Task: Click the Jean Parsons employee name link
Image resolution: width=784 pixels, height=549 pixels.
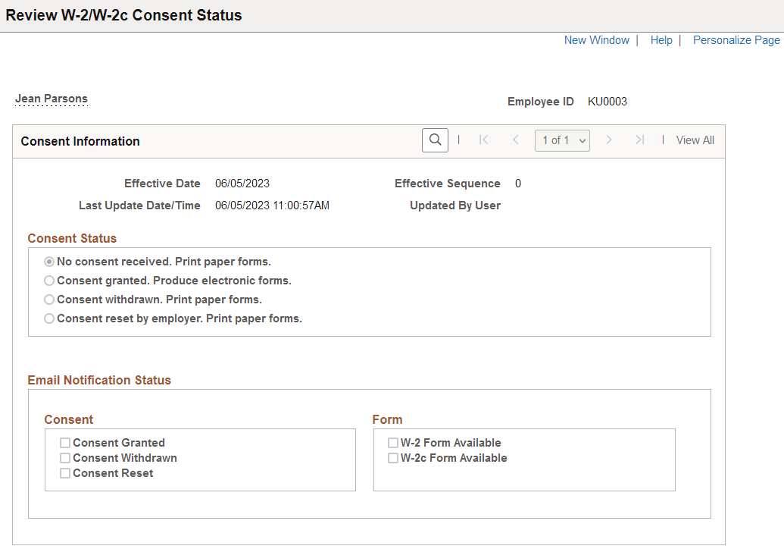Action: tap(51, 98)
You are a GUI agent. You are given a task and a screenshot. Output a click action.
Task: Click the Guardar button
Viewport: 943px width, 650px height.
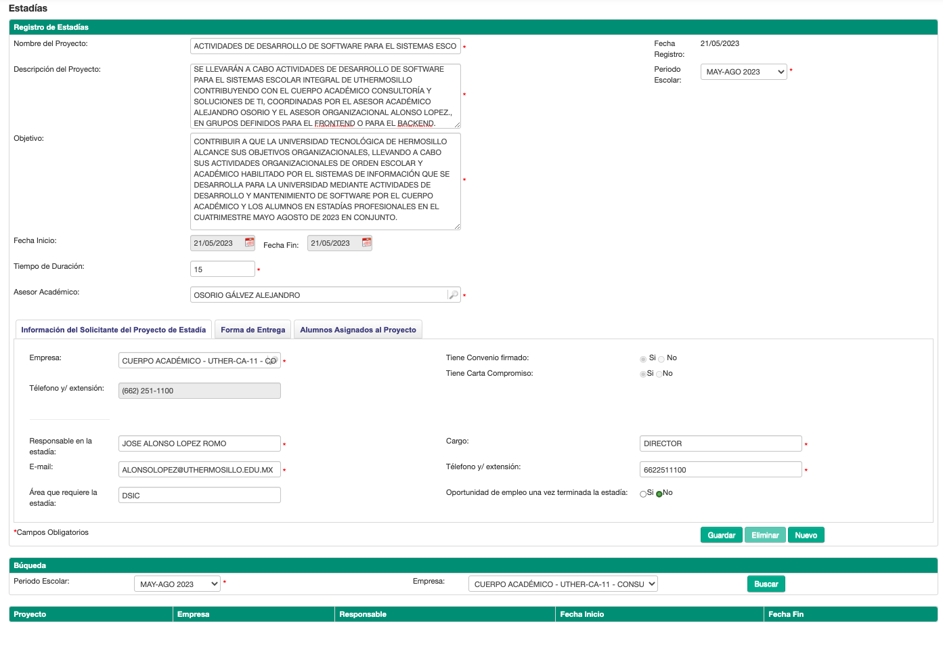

◇ ◇ ◇ ◇

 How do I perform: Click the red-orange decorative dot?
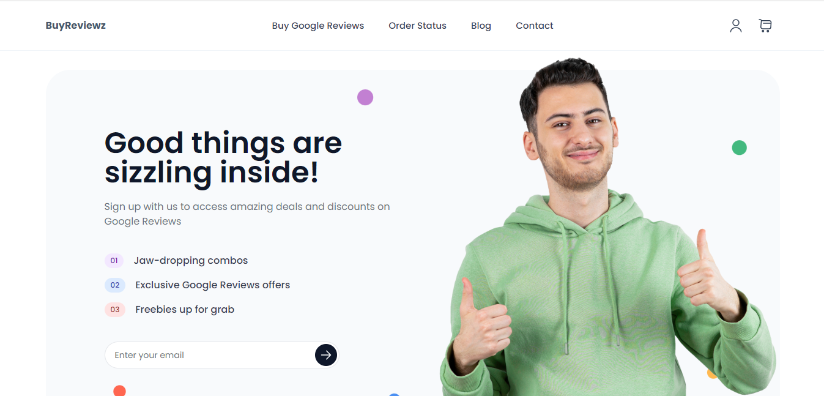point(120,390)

◇ ◇ ◇ ◇

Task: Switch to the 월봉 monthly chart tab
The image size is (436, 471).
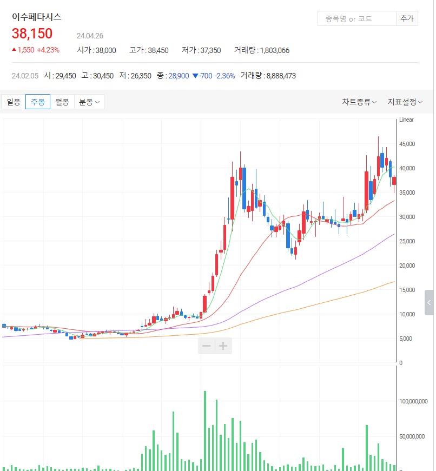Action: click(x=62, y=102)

◇ ◇ ◇ ◇

Write down again, exactly as given, only the lines above that fall from the line with "Task: Click the Guardar button" to the line with "Viewport: 943px width, 650px height.", inclusive.

_Exercise solution_.
Task: Click the Guardar button
Viewport: 943px width, 650px height.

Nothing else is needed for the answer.